For several minutes they sat in silence, his eyes set somewhere in the distance while the memories churned around his head, until once more the words spilled out.
The coffee in front of her was cold and grey by the time he spoke again.
‘You know, I might have felt like a fool, if it hadn’t also been made clear that she had no idea who she was actually working for. All of this, and she hadn’t even bothered to check. Can you imagine that?’
Maria felt a prickle of hairs along her arms.
‘That man, that reject journalist scum she was fucking – did I tell you that bit?

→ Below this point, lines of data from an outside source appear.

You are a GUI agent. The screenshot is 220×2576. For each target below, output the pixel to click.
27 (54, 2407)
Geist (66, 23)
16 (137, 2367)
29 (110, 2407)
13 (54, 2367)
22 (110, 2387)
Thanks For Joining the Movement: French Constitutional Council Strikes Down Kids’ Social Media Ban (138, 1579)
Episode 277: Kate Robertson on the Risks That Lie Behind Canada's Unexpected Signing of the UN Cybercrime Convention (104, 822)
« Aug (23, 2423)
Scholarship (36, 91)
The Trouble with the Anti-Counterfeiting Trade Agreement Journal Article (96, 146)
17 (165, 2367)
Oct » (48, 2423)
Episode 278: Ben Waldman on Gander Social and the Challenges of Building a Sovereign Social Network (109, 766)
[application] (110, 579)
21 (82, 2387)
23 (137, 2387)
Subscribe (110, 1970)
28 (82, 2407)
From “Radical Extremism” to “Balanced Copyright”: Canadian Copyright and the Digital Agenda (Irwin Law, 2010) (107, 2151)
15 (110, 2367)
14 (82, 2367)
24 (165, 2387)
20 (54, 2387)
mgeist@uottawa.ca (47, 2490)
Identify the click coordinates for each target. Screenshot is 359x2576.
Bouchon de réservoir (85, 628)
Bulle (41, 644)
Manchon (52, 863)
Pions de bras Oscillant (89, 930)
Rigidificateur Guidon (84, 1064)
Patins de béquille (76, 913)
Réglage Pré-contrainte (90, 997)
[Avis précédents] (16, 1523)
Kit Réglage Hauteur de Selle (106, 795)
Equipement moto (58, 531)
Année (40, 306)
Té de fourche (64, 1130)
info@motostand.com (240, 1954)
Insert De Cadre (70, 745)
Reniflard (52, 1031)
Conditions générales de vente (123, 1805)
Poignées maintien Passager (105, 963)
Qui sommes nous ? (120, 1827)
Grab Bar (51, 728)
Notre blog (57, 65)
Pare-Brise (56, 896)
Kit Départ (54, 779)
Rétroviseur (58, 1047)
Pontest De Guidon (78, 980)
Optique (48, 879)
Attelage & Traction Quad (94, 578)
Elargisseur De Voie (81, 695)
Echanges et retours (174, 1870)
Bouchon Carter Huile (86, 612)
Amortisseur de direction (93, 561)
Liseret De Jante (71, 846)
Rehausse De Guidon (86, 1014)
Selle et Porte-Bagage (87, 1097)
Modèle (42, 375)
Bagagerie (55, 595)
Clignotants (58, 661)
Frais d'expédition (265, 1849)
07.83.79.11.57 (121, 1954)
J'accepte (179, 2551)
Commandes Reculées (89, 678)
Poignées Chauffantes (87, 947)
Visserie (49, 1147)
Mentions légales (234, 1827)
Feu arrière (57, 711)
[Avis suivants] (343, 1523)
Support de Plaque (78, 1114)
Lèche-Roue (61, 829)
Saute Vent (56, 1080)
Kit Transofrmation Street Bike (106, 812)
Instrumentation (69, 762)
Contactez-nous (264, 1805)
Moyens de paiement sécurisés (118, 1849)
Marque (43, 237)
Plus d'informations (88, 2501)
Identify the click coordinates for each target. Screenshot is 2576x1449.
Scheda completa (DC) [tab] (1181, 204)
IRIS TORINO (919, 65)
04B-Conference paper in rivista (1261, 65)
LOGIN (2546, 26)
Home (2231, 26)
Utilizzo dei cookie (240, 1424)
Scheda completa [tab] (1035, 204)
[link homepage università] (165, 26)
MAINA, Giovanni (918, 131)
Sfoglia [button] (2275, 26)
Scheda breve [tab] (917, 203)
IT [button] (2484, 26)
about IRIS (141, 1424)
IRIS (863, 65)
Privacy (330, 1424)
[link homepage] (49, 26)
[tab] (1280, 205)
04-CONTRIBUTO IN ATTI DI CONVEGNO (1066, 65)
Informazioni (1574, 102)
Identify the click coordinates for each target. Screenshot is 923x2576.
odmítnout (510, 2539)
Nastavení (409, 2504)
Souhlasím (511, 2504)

No? Oh yeah, she was bending over for him at the same time as taking every penny my family ever gave her, lapping up every opportunity we offered. And the girls, they—’
He looked up, and then something stopped him continuing with his sentence. He picked up the stirrer and moved it absent-mindedly around in his cup.
‘You know, sometimes I try to picture her face the moment the penny drops at how she’s been played. Oh, to be a fly on the wall the moment she discovers that all along she was actually working for one of the biggest crooks in Central Africa.’
He was talking to himself now. Whether or not Maria was present was neither here nor there. She was the one into whose arms he fell, believing he had already been more betrayed than he could ever be.